One myth is what psychologists call a false growth mindset, which misinterprets it as just trying hard – that if you try just hard enough, you’re bound to get better. But if you do the same thing the same way a million times and you don’t improve, you’ll think maybe it’s not for me.
A true growth mindset recognizes that there are many ways to improve and grow. You can ask for help. You can try another tactic. You can pause and come back to it.
Another myth is easier to explain with a visual. If you search Google images for “growth mindset” you will see many two-headed examples. One is usually red – it’s the fixed mindset, filled with all the bad things associated with a fixed mindset. The other is green, with all the good things associated with a growth mindset.

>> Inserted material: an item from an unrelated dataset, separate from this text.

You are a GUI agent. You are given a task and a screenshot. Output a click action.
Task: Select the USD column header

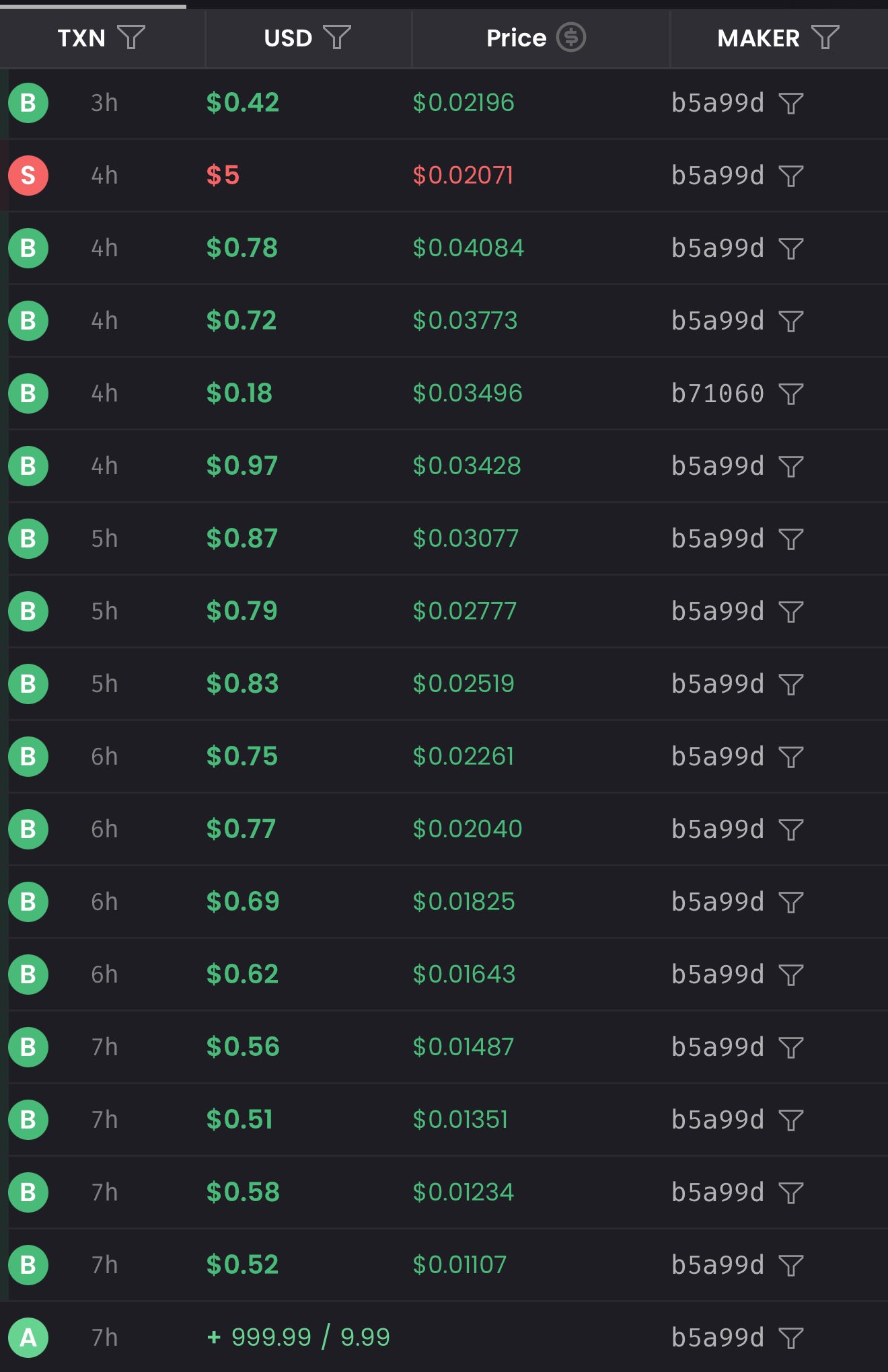(x=288, y=38)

This is problematic because it suggests you have one or the other when in fact the mindset is a continuum. We all have fixed and growth mindsets within us. And there are different situations that bring out each of them.

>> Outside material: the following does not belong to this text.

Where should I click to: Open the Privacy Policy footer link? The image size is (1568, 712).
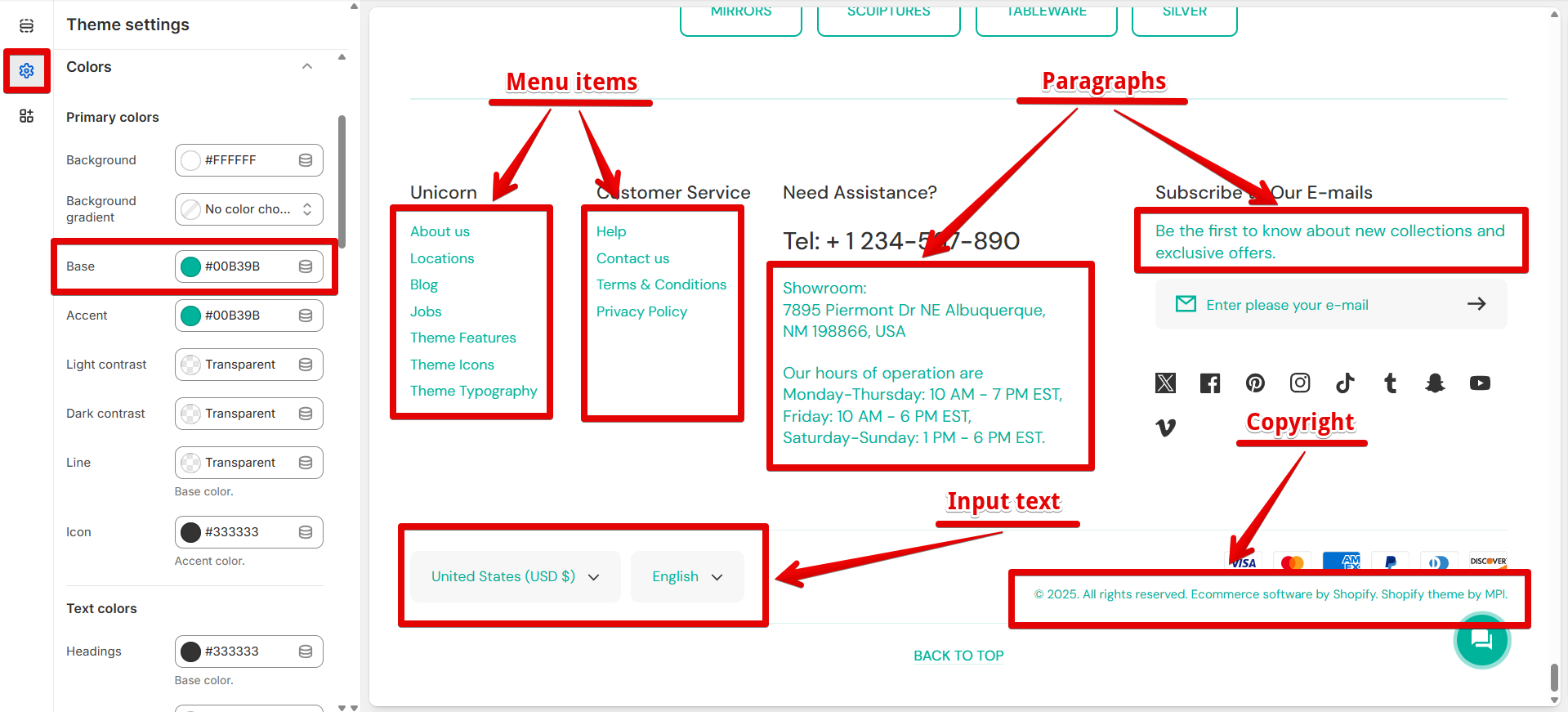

Some of us are triggered by critical feedback – for example, when your child comes home with a D on a test, you know they’re going to be in their fixed mindset. They’re gonna be like, “I can’t do this.” Some of us get sucked into our fixed mindset by other people’s success, where we’re like, “Oh, I could never do what she does.”
When we create cultures of growth, we create norms in which we celebrate the successes of others and learn from what they have done so that we can achieve success on our own.
There are so many stereotypes about intelligence and ability, who has it and who doesn’t. There are far fewer people who can improve and grow.